A fourth way to valuate assets is the future profits method in which the assets are valued by the "profits they contribute to the organization in the future" (Finkler et al., 2024). This method is useful when it's an organization specializing in a product that may not have a ready buyer, for example, a patent or specialized machinery. Subjectivity also becomes an issue with this method because the estimates are again dependent on the honesty of management seeing as these assets can be so specialized. Dishonesty can lead to an inaccurate valuation. (Finkler et al., 2024)

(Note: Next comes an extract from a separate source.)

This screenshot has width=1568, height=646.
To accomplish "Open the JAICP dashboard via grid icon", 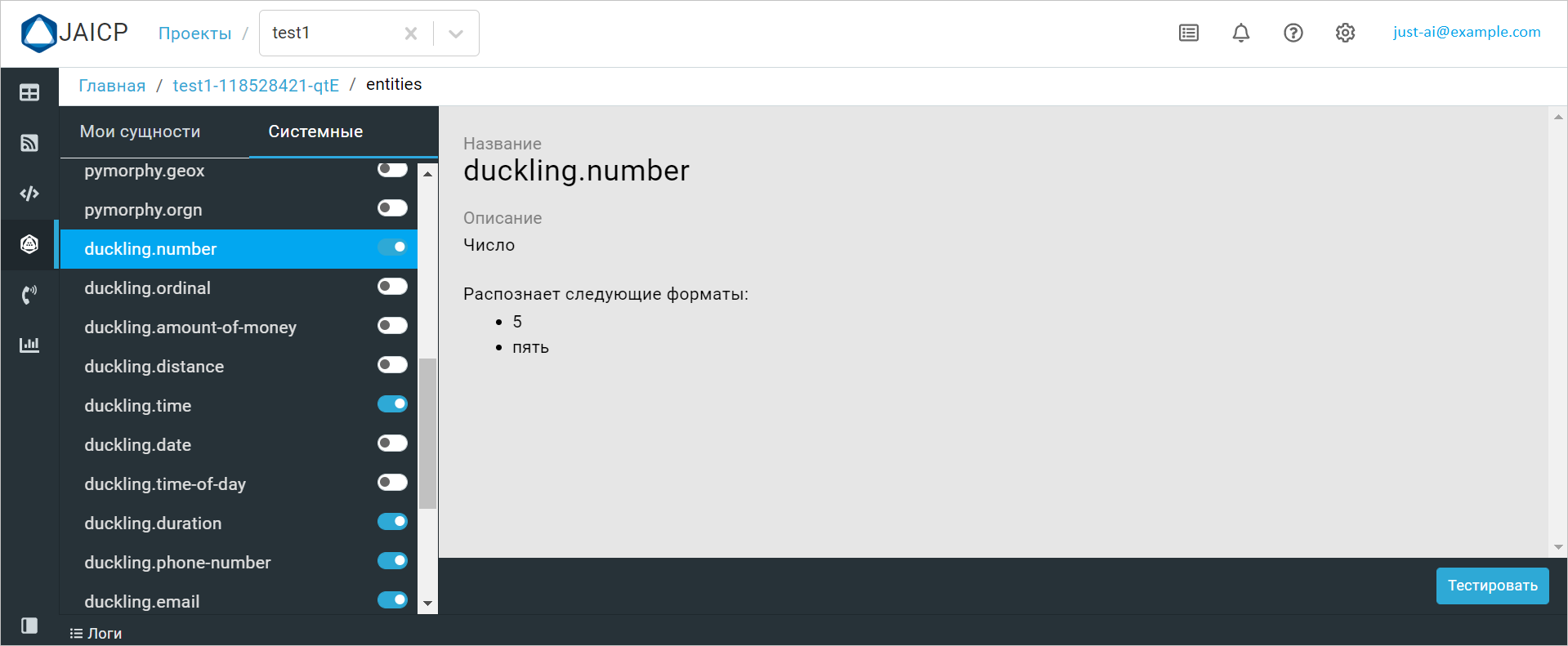I will click(29, 92).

2. Adjusting for the difference in historical cost and current cost can be done by following the Generally Accepted Accounting Principles for different assets. One way is to use the constant dollar valuation which bases the change in the value of assets over timeto be induced by price level inflation" (Finkler et al., 2024). By using the consumer price index, the assets can be adjusted at a general inflation rate. Since the GAAP acknowledges that not all assets have the same rate of inflation it, it requires that stocks and bonds be valued based on their fair value. This means the organization must record the current price the stock was last traded for on the balance sheet. (Finkler et al., 2024)

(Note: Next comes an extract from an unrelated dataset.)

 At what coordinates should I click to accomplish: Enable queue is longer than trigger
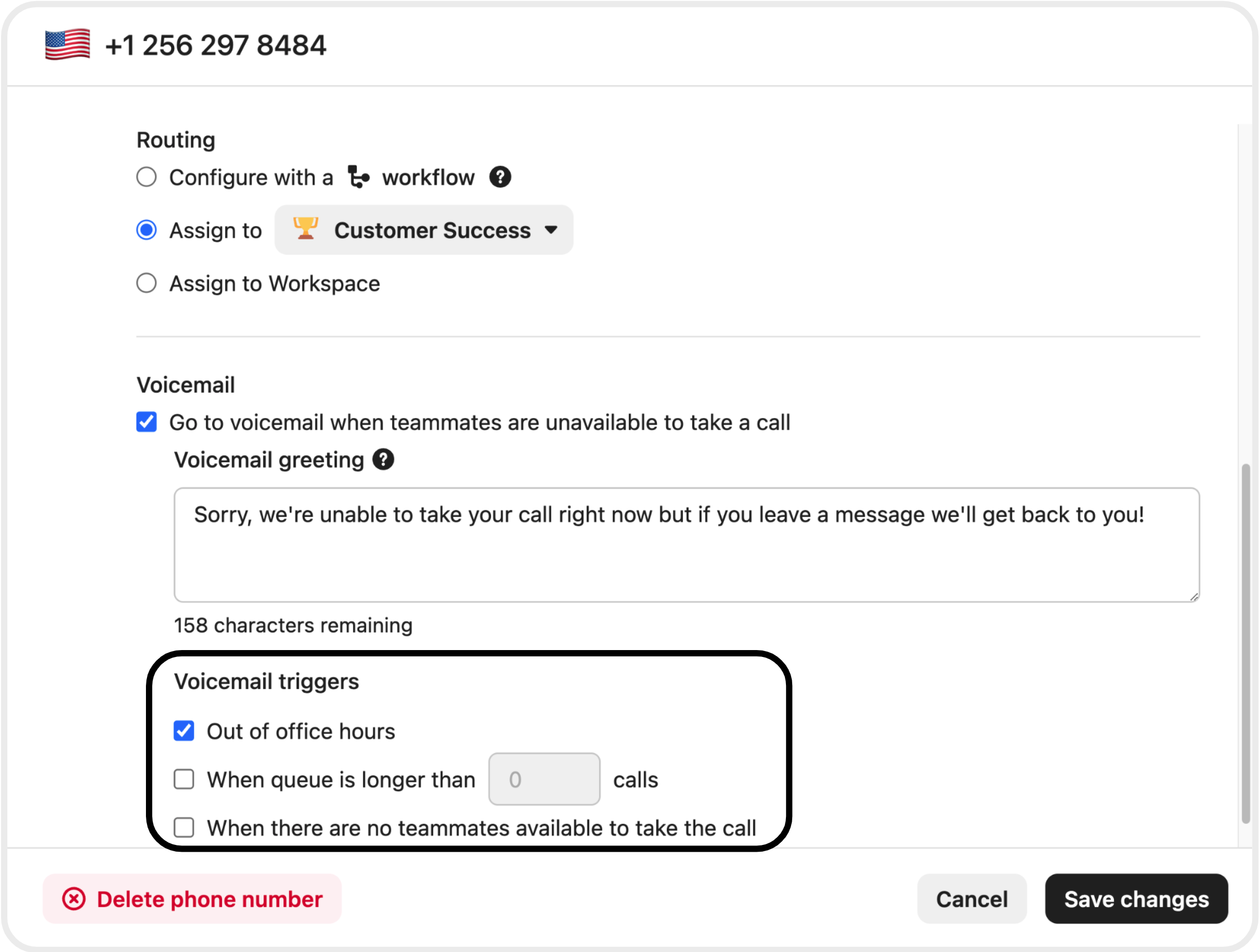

3. Under a managed car contract a healthcare organization must record insurance money as a liability not a revenue. (Finkler et al., 2024) This means that the healthcare organization is obligated toprovide care or risk breaking the contract, committing fraud, orgetting its privileges revoked with said private or public insurance. From my experience this is a big issue, we must get yearly training on this because if the hospital or medical office is found liable for not providing care or caught doing fraudulent claims there will be legal action taken and we can lose our medicare/medicaid contract. This would elimiate a whole population of revenue that uses medicare/medicaid and be financially disastrous. This is significant for our area, in the Rio Grande Valley, where a big population of our residents rely on this public insurance.
Reference:
Finkler, S. A., Calabrese, T. D., & Ward, D. M. (2024). Accounting fundamentals for health care management. Jones & Bartlett Learning.